WHAT IS REQUIRED: Copy out the lines in the records below word for word.

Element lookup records
━━━━━━━━━━━━━━━━━━━━━━━━━━━━━━

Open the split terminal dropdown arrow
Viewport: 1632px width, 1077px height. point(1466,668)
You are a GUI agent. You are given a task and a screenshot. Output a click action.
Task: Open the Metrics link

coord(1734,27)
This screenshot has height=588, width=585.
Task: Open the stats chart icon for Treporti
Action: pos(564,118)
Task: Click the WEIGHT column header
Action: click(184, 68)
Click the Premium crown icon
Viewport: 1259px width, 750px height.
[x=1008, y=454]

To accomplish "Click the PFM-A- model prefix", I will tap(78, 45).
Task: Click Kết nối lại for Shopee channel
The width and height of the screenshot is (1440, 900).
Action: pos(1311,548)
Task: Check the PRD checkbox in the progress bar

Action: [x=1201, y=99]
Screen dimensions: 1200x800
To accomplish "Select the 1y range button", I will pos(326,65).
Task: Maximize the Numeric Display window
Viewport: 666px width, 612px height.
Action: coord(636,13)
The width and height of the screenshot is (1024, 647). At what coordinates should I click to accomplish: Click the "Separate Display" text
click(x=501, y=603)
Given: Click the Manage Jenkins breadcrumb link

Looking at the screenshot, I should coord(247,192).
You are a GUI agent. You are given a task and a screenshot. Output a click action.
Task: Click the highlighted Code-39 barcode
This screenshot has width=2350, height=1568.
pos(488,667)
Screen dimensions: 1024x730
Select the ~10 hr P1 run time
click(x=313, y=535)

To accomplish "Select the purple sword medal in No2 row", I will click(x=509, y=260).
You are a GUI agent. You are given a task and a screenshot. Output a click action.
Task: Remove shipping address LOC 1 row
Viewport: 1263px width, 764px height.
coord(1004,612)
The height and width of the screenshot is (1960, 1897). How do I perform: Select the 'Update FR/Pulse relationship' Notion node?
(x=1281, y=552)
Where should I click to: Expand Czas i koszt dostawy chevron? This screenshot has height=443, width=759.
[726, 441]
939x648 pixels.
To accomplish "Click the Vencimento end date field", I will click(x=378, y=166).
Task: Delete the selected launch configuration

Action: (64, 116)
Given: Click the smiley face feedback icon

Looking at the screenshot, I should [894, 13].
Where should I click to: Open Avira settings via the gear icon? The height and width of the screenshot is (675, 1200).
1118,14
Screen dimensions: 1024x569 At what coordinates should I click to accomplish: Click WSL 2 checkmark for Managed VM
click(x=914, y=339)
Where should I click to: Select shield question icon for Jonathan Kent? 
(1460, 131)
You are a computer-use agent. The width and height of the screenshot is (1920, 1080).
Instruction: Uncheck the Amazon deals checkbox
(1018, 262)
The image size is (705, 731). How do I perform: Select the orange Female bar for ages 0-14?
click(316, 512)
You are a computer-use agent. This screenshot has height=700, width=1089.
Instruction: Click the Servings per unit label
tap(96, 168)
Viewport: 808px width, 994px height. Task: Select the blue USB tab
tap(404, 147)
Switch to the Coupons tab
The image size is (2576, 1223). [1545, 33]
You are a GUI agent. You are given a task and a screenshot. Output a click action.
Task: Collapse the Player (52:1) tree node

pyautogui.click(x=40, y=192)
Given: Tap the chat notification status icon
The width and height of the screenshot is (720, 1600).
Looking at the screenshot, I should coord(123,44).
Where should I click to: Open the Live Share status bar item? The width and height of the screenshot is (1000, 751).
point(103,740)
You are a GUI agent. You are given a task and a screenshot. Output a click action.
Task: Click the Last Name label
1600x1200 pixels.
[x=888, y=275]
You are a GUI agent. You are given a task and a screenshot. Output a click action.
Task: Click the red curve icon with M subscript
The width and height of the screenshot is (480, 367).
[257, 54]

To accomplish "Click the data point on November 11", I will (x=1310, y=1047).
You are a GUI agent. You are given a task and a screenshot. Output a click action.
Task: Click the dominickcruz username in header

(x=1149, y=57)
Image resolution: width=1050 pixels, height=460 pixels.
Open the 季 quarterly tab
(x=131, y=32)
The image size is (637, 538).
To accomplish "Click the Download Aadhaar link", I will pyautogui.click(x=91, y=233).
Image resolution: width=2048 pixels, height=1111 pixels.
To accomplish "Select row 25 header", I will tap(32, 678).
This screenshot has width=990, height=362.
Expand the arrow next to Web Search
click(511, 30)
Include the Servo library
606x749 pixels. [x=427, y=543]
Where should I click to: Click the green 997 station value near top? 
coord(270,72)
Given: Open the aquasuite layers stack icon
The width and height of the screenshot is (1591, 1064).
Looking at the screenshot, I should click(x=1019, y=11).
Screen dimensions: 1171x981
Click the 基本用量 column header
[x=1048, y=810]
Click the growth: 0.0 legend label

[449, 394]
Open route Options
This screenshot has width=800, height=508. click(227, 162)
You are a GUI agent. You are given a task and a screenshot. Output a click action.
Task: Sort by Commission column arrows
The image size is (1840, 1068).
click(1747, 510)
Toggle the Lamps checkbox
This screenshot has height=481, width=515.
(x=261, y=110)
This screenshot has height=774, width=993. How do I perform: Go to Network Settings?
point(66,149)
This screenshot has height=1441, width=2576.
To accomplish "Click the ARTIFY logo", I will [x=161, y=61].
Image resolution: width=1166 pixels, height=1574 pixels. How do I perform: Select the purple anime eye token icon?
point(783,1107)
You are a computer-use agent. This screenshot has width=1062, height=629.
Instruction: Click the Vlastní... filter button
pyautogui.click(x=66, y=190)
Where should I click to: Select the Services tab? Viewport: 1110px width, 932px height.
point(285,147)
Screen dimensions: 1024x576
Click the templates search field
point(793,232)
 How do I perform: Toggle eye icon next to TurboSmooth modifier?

━━━━━━━━━━━━━━━━━━━━━━━━━━━━━━

RESULT OF THE EXERCISE:
Open the split terminal dropdown arrow
Viewport: 1632px width, 1077px height. point(1466,668)
You are a GUI agent. You are given a task and a screenshot. Output a click action.
Task: Open the Metrics link

coord(1734,27)
This screenshot has height=588, width=585.
Task: Open the stats chart icon for Treporti
Action: pos(564,118)
Task: Click the WEIGHT column header
Action: click(184, 68)
Click the Premium crown icon
Viewport: 1259px width, 750px height.
[x=1008, y=454]

To accomplish "Click the PFM-A- model prefix", I will tap(78, 45).
Task: Click Kết nối lại for Shopee channel
The width and height of the screenshot is (1440, 900).
Action: pos(1311,548)
Task: Check the PRD checkbox in the progress bar

Action: [x=1201, y=99]
Screen dimensions: 1200x800
To accomplish "Select the 1y range button", I will pos(326,65).
Task: Maximize the Numeric Display window
Viewport: 666px width, 612px height.
Action: coord(636,13)
The width and height of the screenshot is (1024, 647). At what coordinates should I click to accomplish: Click the "Separate Display" text
click(x=501, y=603)
Given: Click the Manage Jenkins breadcrumb link

Looking at the screenshot, I should coord(247,192).
You are a GUI agent. You are given a task and a screenshot. Output a click action.
Task: Click the highlighted Code-39 barcode
This screenshot has width=2350, height=1568.
pos(488,667)
Screen dimensions: 1024x730
Select the ~10 hr P1 run time
click(x=313, y=535)

To accomplish "Select the purple sword medal in No2 row", I will click(x=509, y=260).
You are a GUI agent. You are given a task and a screenshot. Output a click action.
Task: Remove shipping address LOC 1 row
Viewport: 1263px width, 764px height.
coord(1004,612)
The height and width of the screenshot is (1960, 1897). How do I perform: Select the 'Update FR/Pulse relationship' Notion node?
(x=1281, y=552)
Where should I click to: Expand Czas i koszt dostawy chevron? This screenshot has height=443, width=759.
[726, 441]
939x648 pixels.
To accomplish "Click the Vencimento end date field", I will click(x=378, y=166).
Task: Delete the selected launch configuration

Action: (64, 116)
Given: Click the smiley face feedback icon

Looking at the screenshot, I should [894, 13].
Where should I click to: Open Avira settings via the gear icon? The height and width of the screenshot is (675, 1200).
1118,14
Screen dimensions: 1024x569 At what coordinates should I click to accomplish: Click WSL 2 checkmark for Managed VM
click(x=914, y=339)
Where should I click to: Select shield question icon for Jonathan Kent? 
(1460, 131)
You are a computer-use agent. The width and height of the screenshot is (1920, 1080).
Instruction: Uncheck the Amazon deals checkbox
(1018, 262)
The image size is (705, 731). How do I perform: Select the orange Female bar for ages 0-14?
click(316, 512)
You are a computer-use agent. This screenshot has height=700, width=1089.
Instruction: Click the Servings per unit label
tap(96, 168)
Viewport: 808px width, 994px height. Task: Select the blue USB tab
tap(404, 147)
Switch to the Coupons tab
The image size is (2576, 1223). [1545, 33]
You are a GUI agent. You are given a task and a screenshot. Output a click action.
Task: Collapse the Player (52:1) tree node

pyautogui.click(x=40, y=192)
Given: Tap the chat notification status icon
The width and height of the screenshot is (720, 1600).
Looking at the screenshot, I should coord(123,44).
Where should I click to: Open the Live Share status bar item? The width and height of the screenshot is (1000, 751).
point(103,740)
You are a GUI agent. You are given a task and a screenshot. Output a click action.
Task: Click the Last Name label
1600x1200 pixels.
[x=888, y=275]
You are a GUI agent. You are given a task and a screenshot. Output a click action.
Task: Click the red curve icon with M subscript
The width and height of the screenshot is (480, 367).
[257, 54]

To accomplish "Click the data point on November 11", I will (x=1310, y=1047).
You are a GUI agent. You are given a task and a screenshot. Output a click action.
Task: Click the dominickcruz username in header

(x=1149, y=57)
Image resolution: width=1050 pixels, height=460 pixels.
Open the 季 quarterly tab
(x=131, y=32)
The image size is (637, 538).
To accomplish "Click the Download Aadhaar link", I will pyautogui.click(x=91, y=233).
Image resolution: width=2048 pixels, height=1111 pixels.
To accomplish "Select row 25 header", I will tap(32, 678).
This screenshot has width=990, height=362.
Expand the arrow next to Web Search
click(511, 30)
Include the Servo library
606x749 pixels. [x=427, y=543]
Where should I click to: Click the green 997 station value near top? 
coord(270,72)
Given: Open the aquasuite layers stack icon
The width and height of the screenshot is (1591, 1064).
Looking at the screenshot, I should click(x=1019, y=11).
Screen dimensions: 1171x981
Click the 基本用量 column header
[x=1048, y=810]
Click the growth: 0.0 legend label

[449, 394]
Open route Options
This screenshot has width=800, height=508. click(227, 162)
You are a GUI agent. You are given a task and a screenshot. Output a click action.
Task: Sort by Commission column arrows
The image size is (1840, 1068).
click(1747, 510)
Toggle the Lamps checkbox
This screenshot has height=481, width=515.
(x=261, y=110)
This screenshot has height=774, width=993. How do I perform: Go to Network Settings?
point(66,149)
This screenshot has height=1441, width=2576.
To accomplish "Click the ARTIFY logo", I will [x=161, y=61].
Image resolution: width=1166 pixels, height=1574 pixels. How do I perform: Select the purple anime eye token icon?
point(783,1107)
You are a computer-use agent. This screenshot has width=1062, height=629.
Instruction: Click the Vlastní... filter button
pyautogui.click(x=66, y=190)
Where should I click to: Select the Services tab? Viewport: 1110px width, 932px height.
point(285,147)
Screen dimensions: 1024x576
Click the templates search field
point(793,232)
 How do I perform: Toggle eye icon next to TurboSmooth modifier?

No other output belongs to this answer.